THE PROBLEM | Output every line of the entries below as a numbered list, skipping blank lines and leaving out the pictures.

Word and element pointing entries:
++++++++++

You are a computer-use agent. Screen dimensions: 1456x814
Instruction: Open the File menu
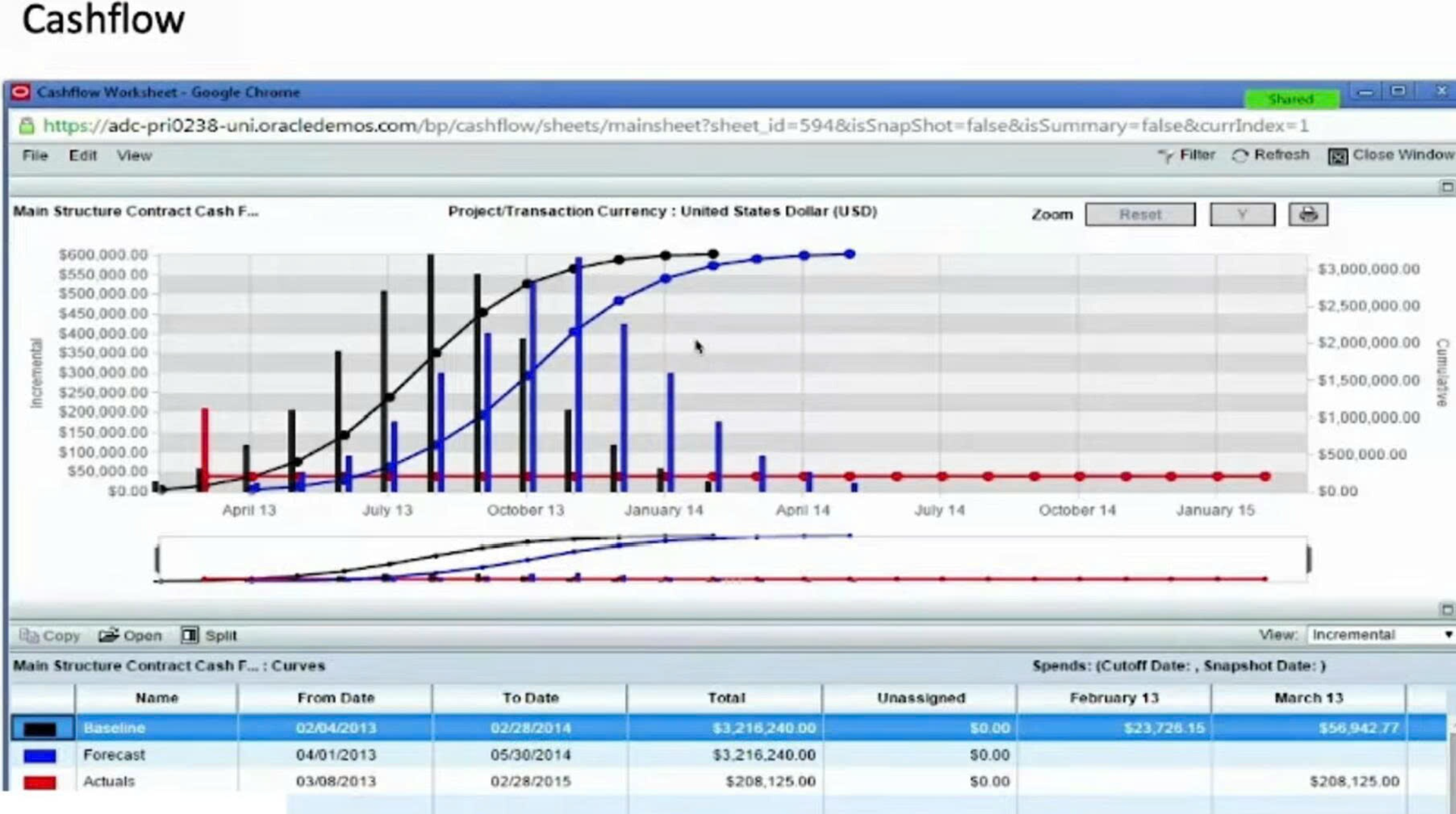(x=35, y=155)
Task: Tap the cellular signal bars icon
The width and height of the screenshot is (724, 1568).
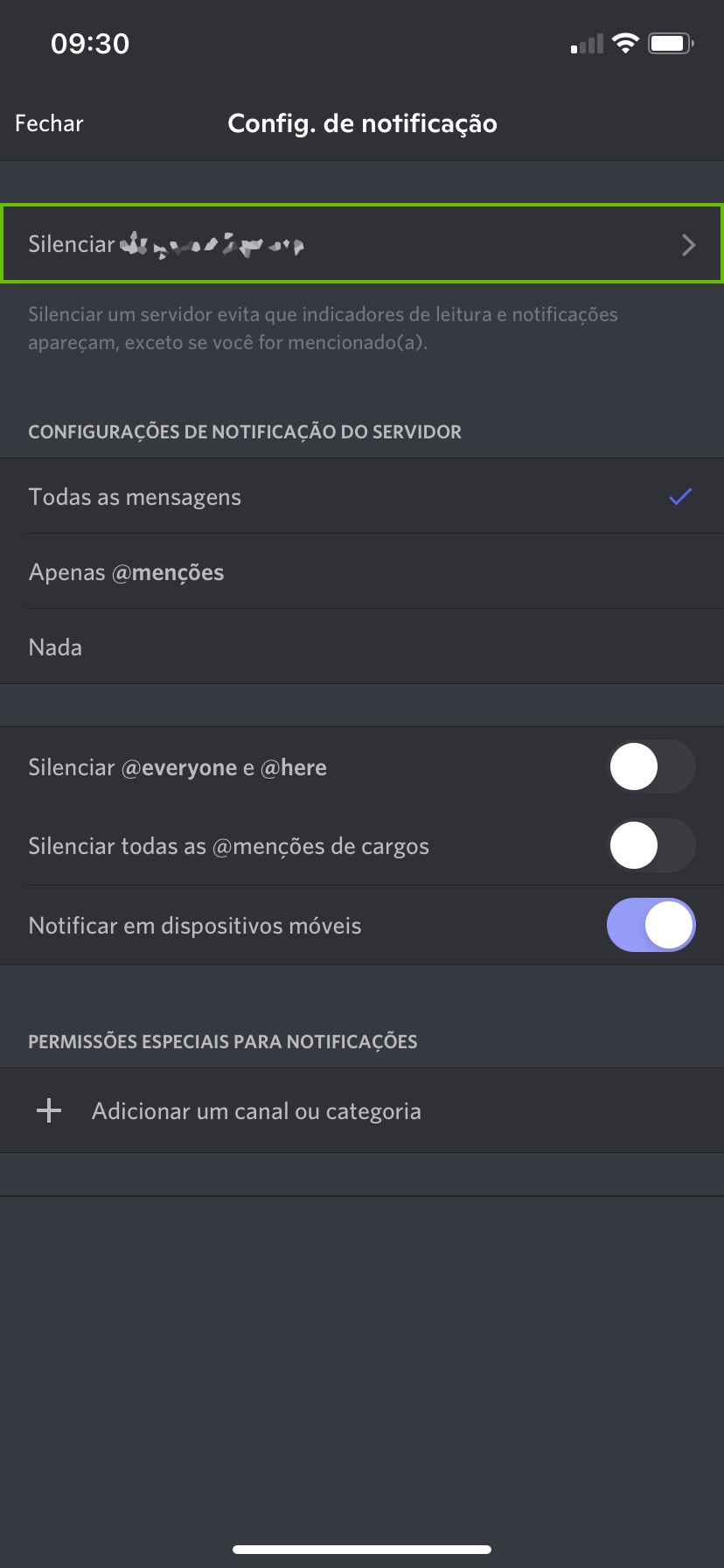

++++++++++

RESULT BELOW |
1. You are a computer-use agent. Screen dimensions: 1456x814
2. Instruction: Open the File menu
3. (x=35, y=155)
4. Task: Tap the cellular signal bars icon
5. The width and height of the screenshot is (724, 1568).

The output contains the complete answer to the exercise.